И тут она появилась, мертвенно-бледная, с опушенными глазами, – так в фольклорном ансамбле движутся неприступные в своей скромности красавицы, не поднимая очей на притихших от восхищения джигитов. Только коса у Лары не черная, а золотая. И не фальшивая, а своя. В полной тишине, пошатываясь, она прошла через класс и села за парту. Мое присутствие учтено – судя по незримому для публики движению, каким поощряют кого-то своего за кулисами. Ее окружили. С нею пытались заговорить, но она только качала головой, закрыв глаза и плотно сжав губы: ей было плохо.

Забота коллектива о попавшем в беду товарище вылилась в осуждение бесчеловечности учителей. Бесчеловечным было бы сейчас проводить урок. По совести, его следует отменить, но разве совесть сыщешь в учительской? Античный хор «Вы жертвою пали» был бы уместен.

А вот я – нет, я был уже неуместен. Моностатос сделал свое дело. Изволь удалиться. Причем быстро: звонок. («Мальчик, что ты здесь делаешь?») Бесправие шестиклассника, которого спроваживают в разгар праздника.

На большой перемене я крутился возле 9 «Б».
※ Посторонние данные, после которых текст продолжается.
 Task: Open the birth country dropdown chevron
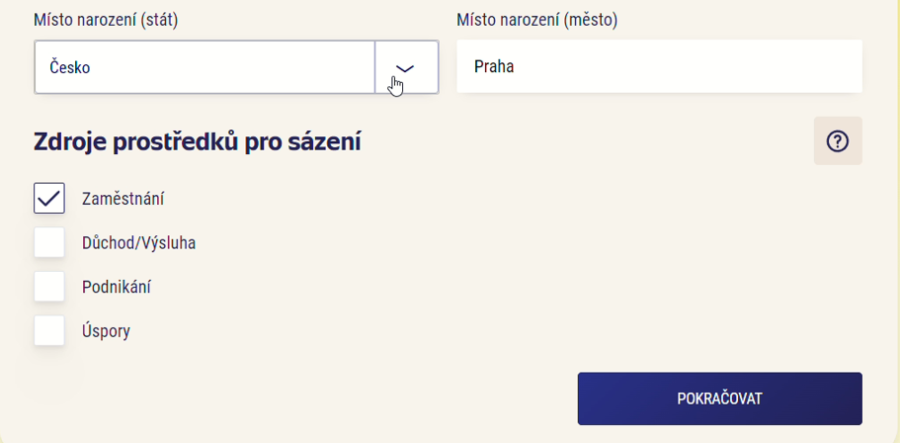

Не только слезы просыхают мгновенно – в этом прелестном возрасте на все девичья память, а уж подавно на обещание «кому-то чего-то никогда не забывать», торжественно данное в знак солидарности с жертвами произвола. Актуальность момента скрывается за холмом. Неведомо кем-чем доведенная до отчаяния, которое неудачно попыталась привести в действие, Лара никого больше не волнует. Ну, постояли немного все за одного, и хватит. Тем паче что между Ларой и тремя колонками обжитых попарно парт, именуемых классом, всегда искрило. Киприда местного разлива – то же, что и пророк в своем отечестве. Вот если б она здорово играла на рояле. Будь ты хоть носорожьих статей, это как миллионное приданое для соискателей твоей ноги.
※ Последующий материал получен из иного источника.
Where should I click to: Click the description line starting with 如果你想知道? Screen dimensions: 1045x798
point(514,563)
Большую перемену Лара просидела в классе. Завуч заглянула в приоткрытую дверь, ничего не сказала и пошла дальше, пожелтевшая, почерневшая – от курения и за давностью лет своего появления в мир, – горбоносая армянка, древняя, как ее родина, и, как ее родина, не снимавшая траур по сыну. Елизавета Мартыновна, «Мартышка». («Мальчик, ты вылетишь из школы в двадцать четыре секунды, как пробка из бутылки!»)

В сумерках, уже апрельских, не таких густых, как зимние в этот час, Лара мне шепчет:

– Если тебя ударили по одной щеке, то подставь другую.

На остановке мы одни, «двойка» только что отъехала, можно не шептаться.

– Это сказал, – еще тише, – Христос. Смотри не проговорись никому. В Библии так написано.

Я был занят Ларой, не то слово – я был охвачен ею. И тем не менее!.. Как говорила Клава, бывает в жизни огорченье – вместо хлеба есть печенье. Лара была таким печеньем, с горчинкой. Мой же рацион достаточно разнообразен – хлеб насущный в него входил тоже. Имеется в виду тоска зеленая сидения за партой или над домашними заданиями, которые готовились под арии Андре Шенье, Канио, Каварадосси, де Грие, оплакивавших не только свою участь, но и мою. Прибавим к этому занятия на скрипке – с книжкой на пульте, когда никто не видел, – что для взрослых больший грех, чем мастурбация. Не дай Бог быть застигнутым врасплох.

А лакомые куски киносеансов средь бела дня – их натягиваешь на голову поверх пальто на ватине. А к каким деликатесам отнести продававшиеся (а кем-то и покупавшиеся) альбомы и книги по искусству? Мне карманных денег хватало только на открытки.

В моем распоряжении целый гастроном соблазнов. В Театре при Елисеевском я побывал на «Пестрых рассказах». И удивился: как? До революции продукты тоже возились на дачу из города? Не так уж при царе было и хорошо, что бы там ни говорили – озираясь в страхе по сторонам: «Только смотри, не болтай».